Como parte de las medidas instauradas con la creación de la Dirección del Archivo General, se instaló y equipó un taller de restauración. El mismo cuenta actualmente con la infraestructura necesaria para permitir la realización de sus principales metas, a saber:

 

 
  1. La conservación preventiva, que tiene el fin de crear un ambiente más favorable para los libros y documentos, persiguiendo últimamente la no manipulación directa del material.

  2. Un nivel de intervención directo, que busca la sola estabilización del material sin detenerse en el detalle, debido a las cantidades de libros y documentos que están en espera de ser atendidos.

 

 

 

 

 

     A través de ellos cumplimos con el objetivo del taller de conservar el material documental y bibliográfico que resguarda la Dirección del Archivo General, aplicando las medidas necesarias de conservación y de restauración que faciliten el acceso de los investigadores al material.

    Dentro de estas medidas se ha incluido la documentación de los procesos que se realizan al interior del taller, para sistematizar y regular las actividades del mismo. Igualmente se ha introducido la atención permanente de los sistemas contra incendios, de aire acondicionado y de control del ambiente, adecuándonos a las políticas actuales donde se privilegia la conservación a la restauración, ya que ésta última es un signo de las inadecuadas medidas de preservación de acervos.

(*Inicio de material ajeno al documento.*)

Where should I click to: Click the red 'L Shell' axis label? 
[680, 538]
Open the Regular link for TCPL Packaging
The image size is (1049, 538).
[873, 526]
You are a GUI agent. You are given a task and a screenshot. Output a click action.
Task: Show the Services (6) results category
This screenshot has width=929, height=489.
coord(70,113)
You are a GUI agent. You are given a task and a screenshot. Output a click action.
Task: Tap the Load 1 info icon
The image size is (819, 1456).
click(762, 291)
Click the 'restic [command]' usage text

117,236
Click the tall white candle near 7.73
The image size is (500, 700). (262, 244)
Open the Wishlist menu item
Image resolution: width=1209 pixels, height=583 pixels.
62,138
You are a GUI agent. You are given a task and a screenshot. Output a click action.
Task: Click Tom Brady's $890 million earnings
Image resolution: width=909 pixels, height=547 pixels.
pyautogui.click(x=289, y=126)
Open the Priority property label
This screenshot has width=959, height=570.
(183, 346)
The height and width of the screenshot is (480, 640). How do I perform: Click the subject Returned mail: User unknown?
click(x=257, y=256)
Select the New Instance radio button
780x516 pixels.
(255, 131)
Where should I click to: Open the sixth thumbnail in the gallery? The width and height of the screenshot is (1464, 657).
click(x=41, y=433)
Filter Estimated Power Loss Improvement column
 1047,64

     En el cumplimiento de estas labores ha sido vital la participación del servicio social universitario, quien realiza actividades de conservación en los acervos familiarizándose y sensibilizándose con los mismos.

     Asimismo el taller brinda atención y asesoría a otras áreas de la propia Universidad que resguardan material en soporte de papel, muebles u objetos con carácter patrimonial e histórico.

    Para efectuar óptimamente todas estas actividades, el personal que labora en el taller se mantiene en preparación constante, a través de cursos o estadías en otros centros de conservación.